- WHAT THIS TASK INVOLVES -
Keep every line in which "computer" occurs and drop the rest of the data.

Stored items
----
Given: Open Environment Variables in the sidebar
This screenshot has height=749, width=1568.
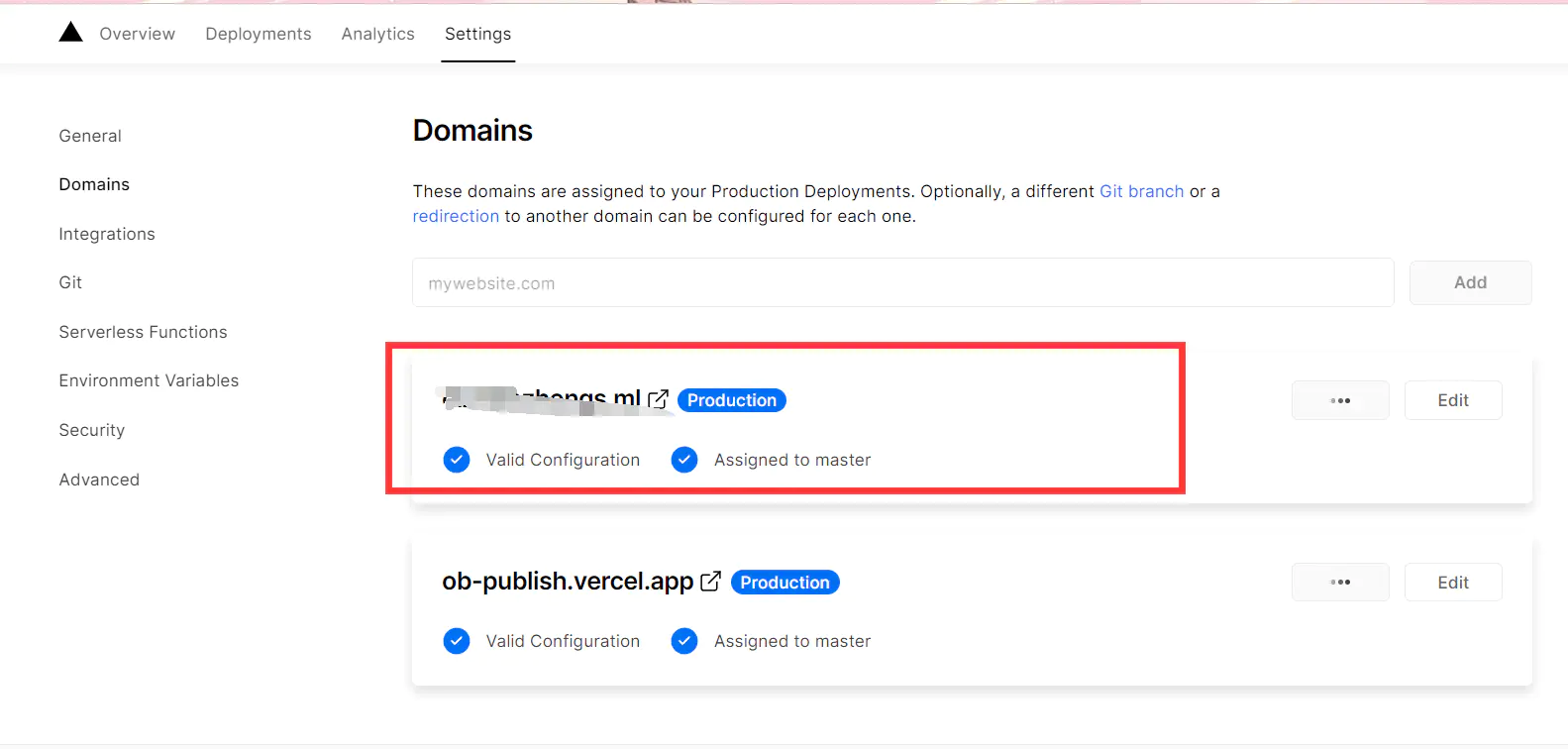Looking at the screenshot, I should (149, 380).
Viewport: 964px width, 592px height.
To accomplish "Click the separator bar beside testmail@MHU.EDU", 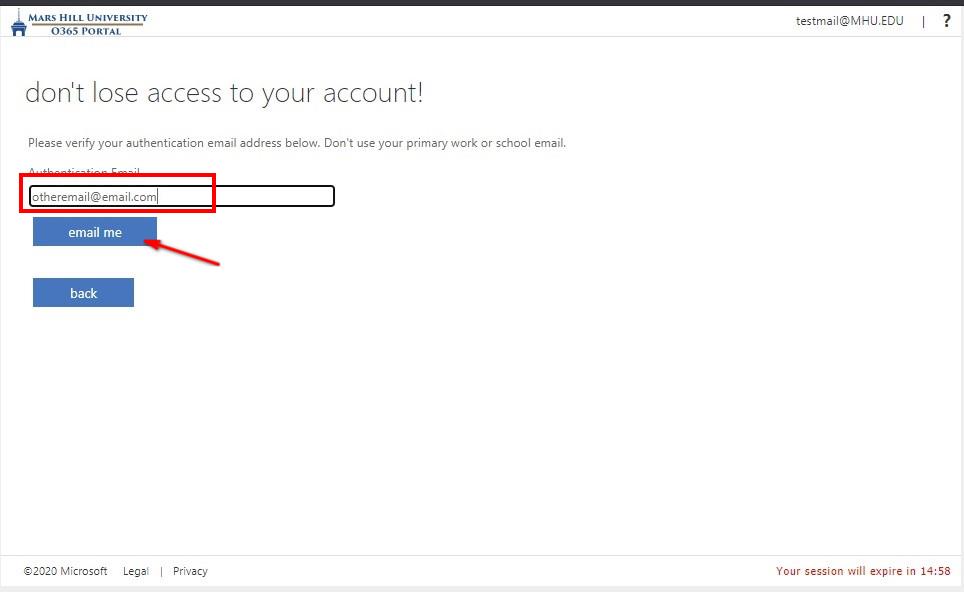I will pyautogui.click(x=923, y=20).
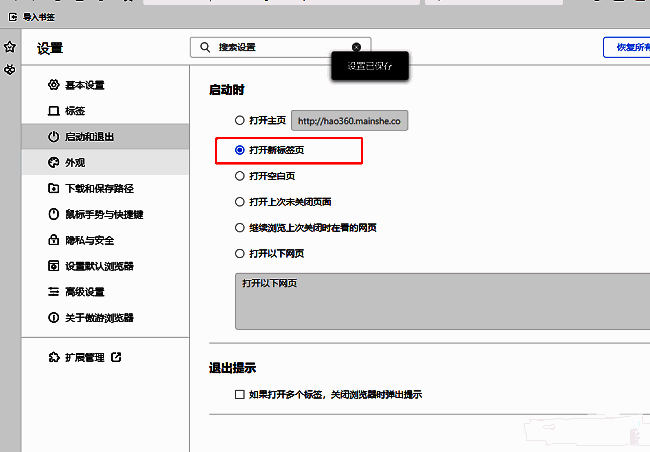650x452 pixels.
Task: Click the favorites star icon in left bar
Action: [9, 47]
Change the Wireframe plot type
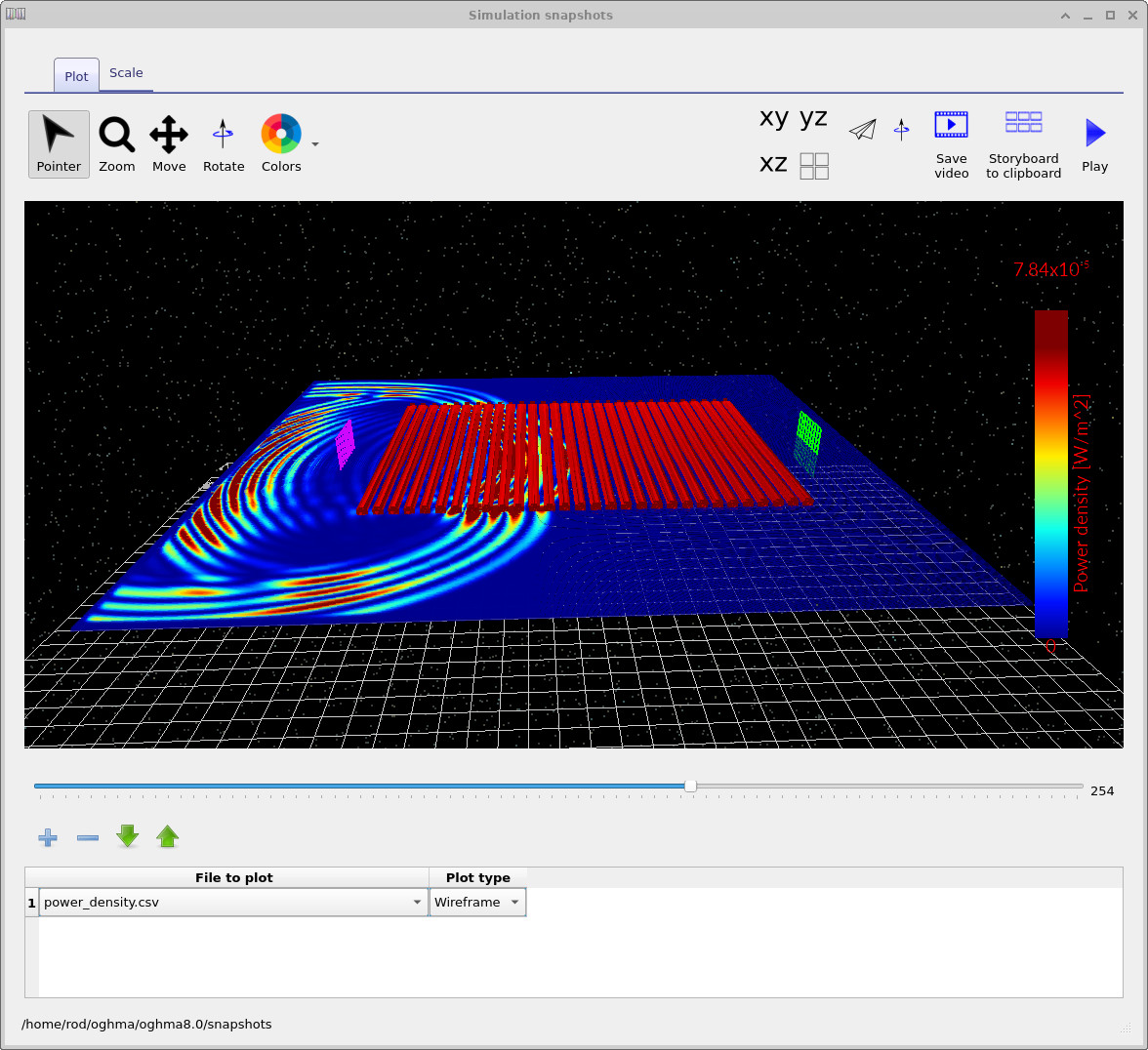 coord(513,902)
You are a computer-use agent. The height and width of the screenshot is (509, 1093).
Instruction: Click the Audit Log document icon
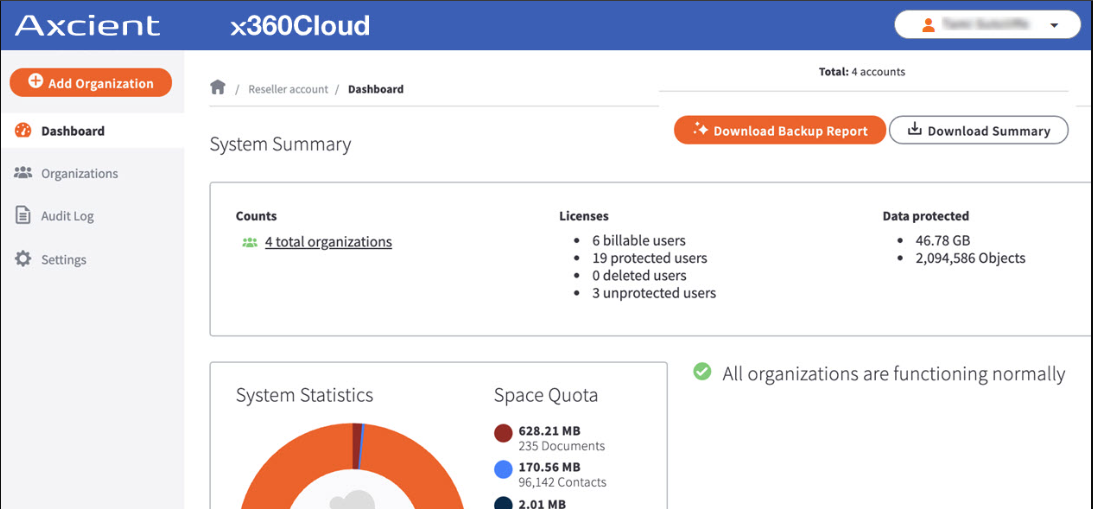(x=23, y=215)
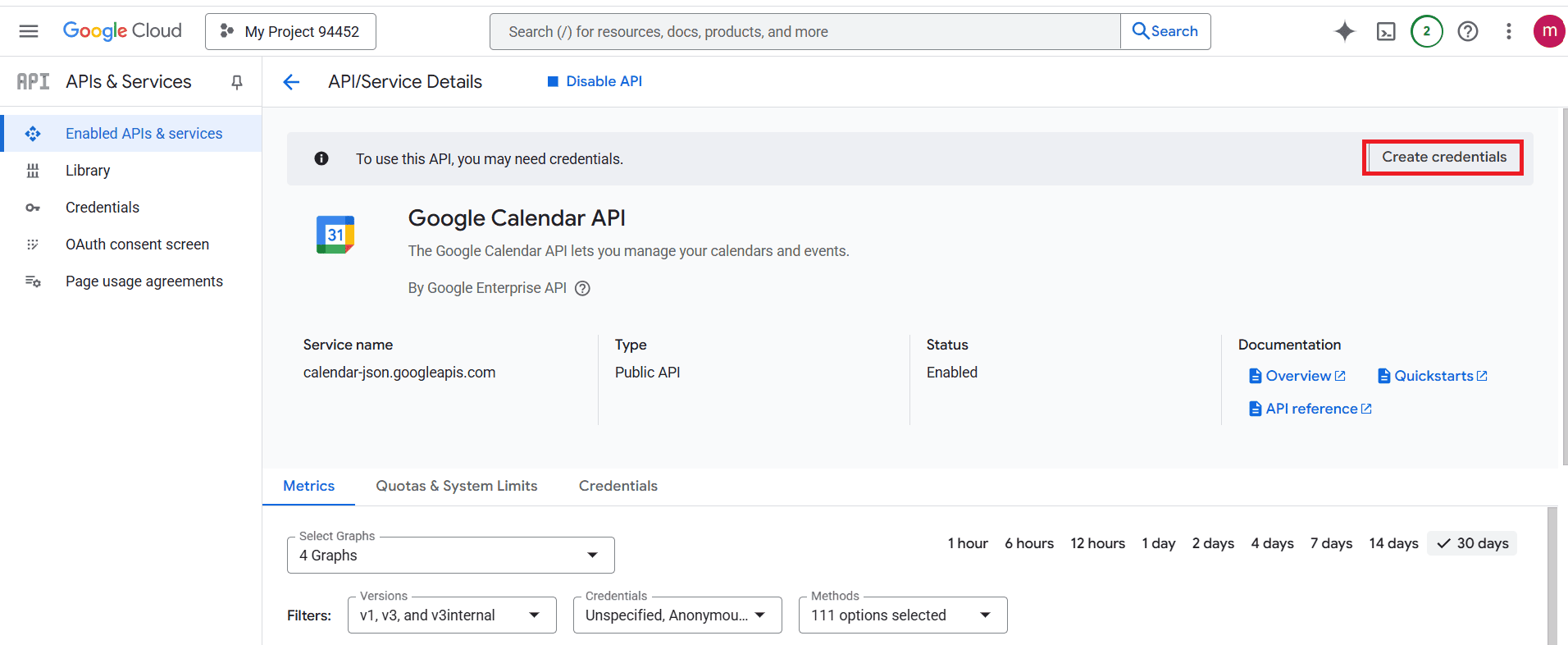
Task: Click the Google Enterprise API info icon
Action: pyautogui.click(x=582, y=288)
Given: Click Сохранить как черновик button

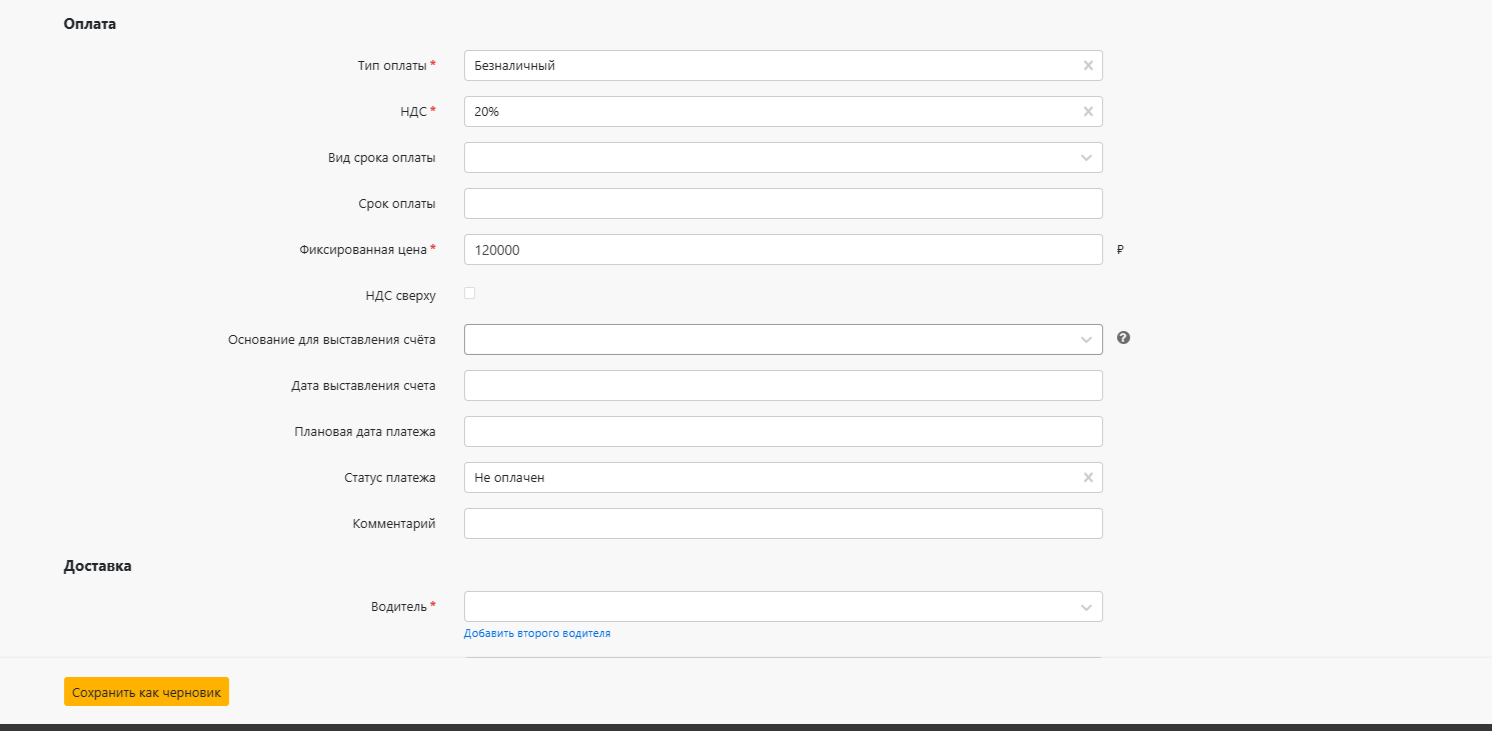Looking at the screenshot, I should (x=146, y=692).

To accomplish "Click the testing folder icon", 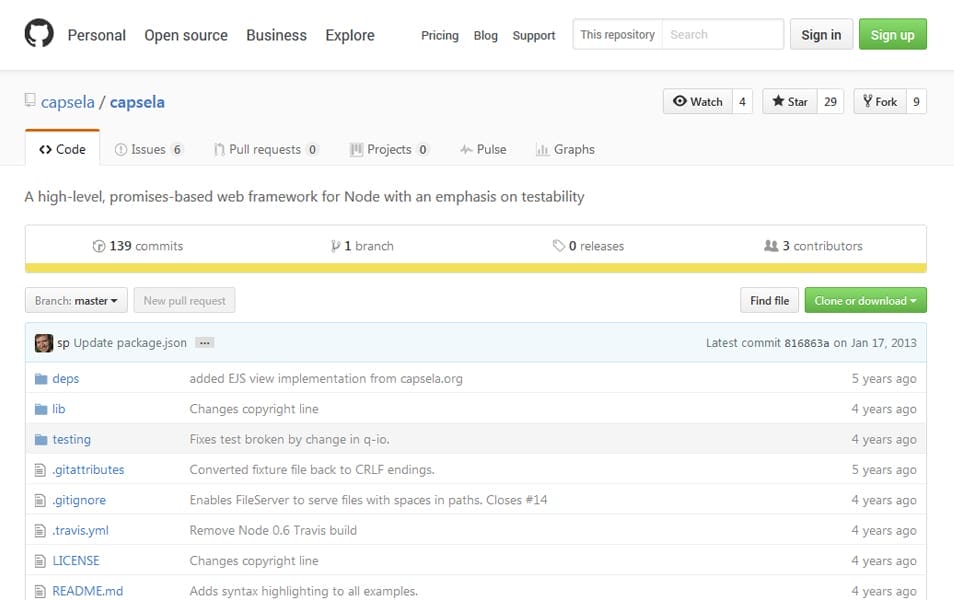I will tap(41, 440).
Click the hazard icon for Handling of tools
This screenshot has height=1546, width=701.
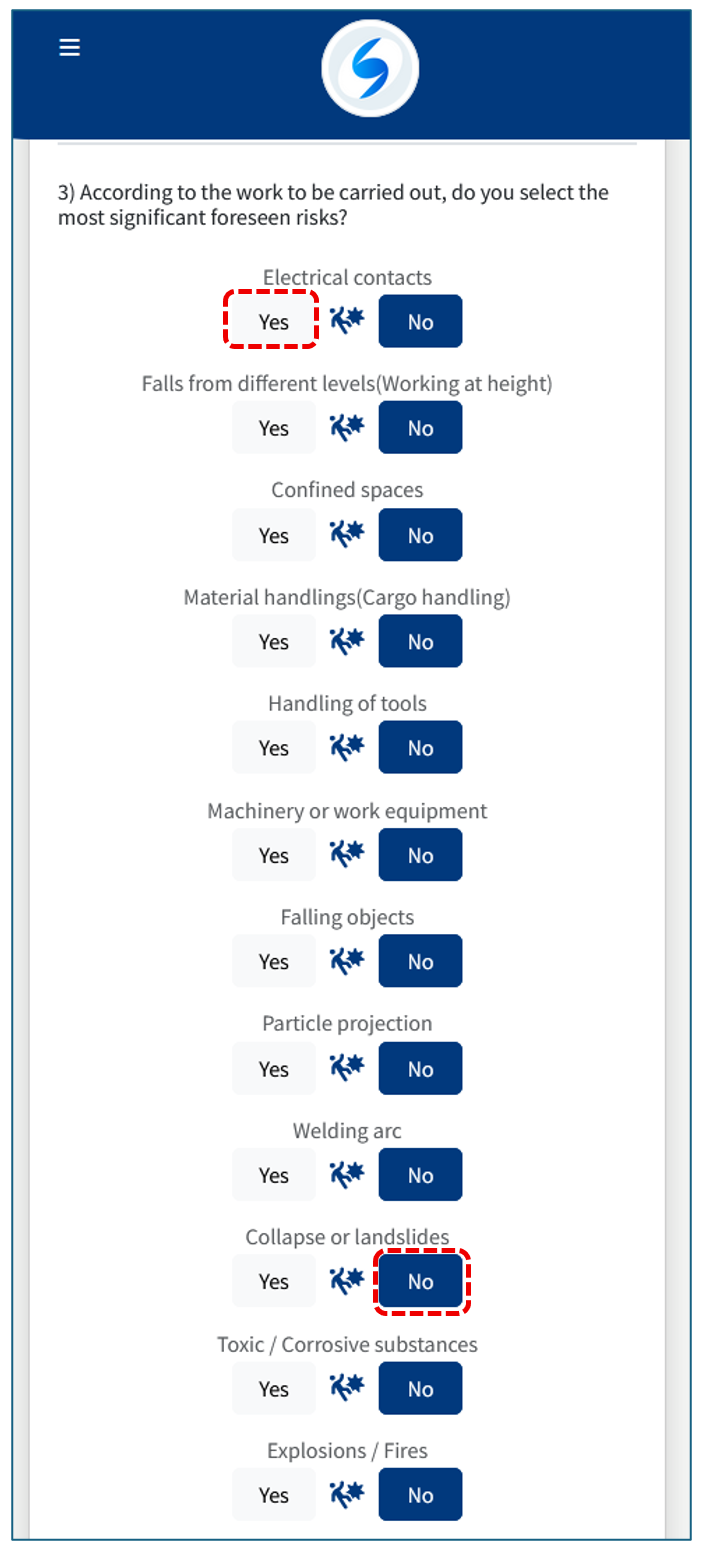click(x=347, y=748)
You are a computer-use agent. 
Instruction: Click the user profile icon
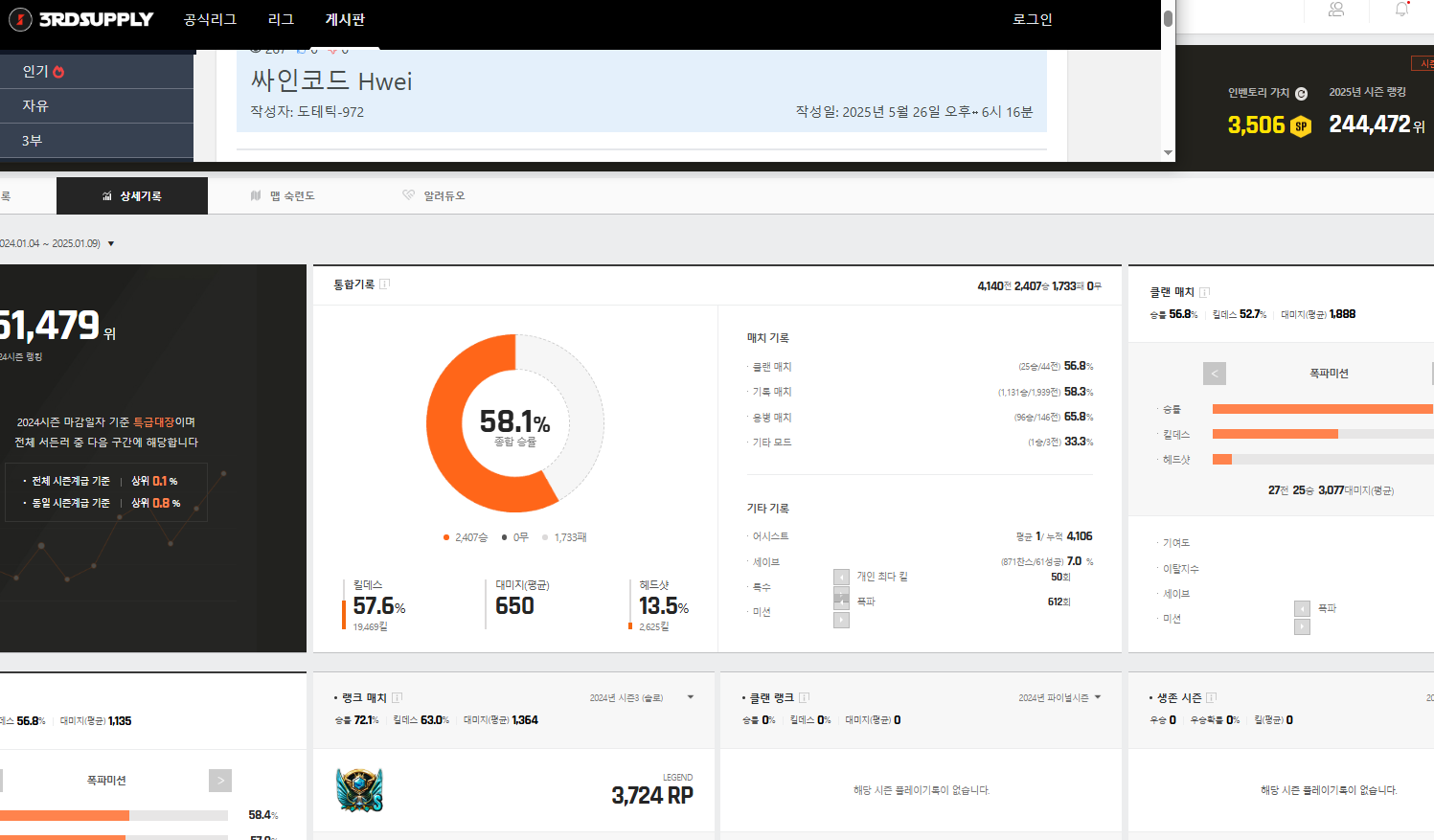pos(1336,10)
----
- TASK ANSWER -
You are a computer-use agent. The height and width of the screenshot is (509, 1093).
You are a computer-use agent. 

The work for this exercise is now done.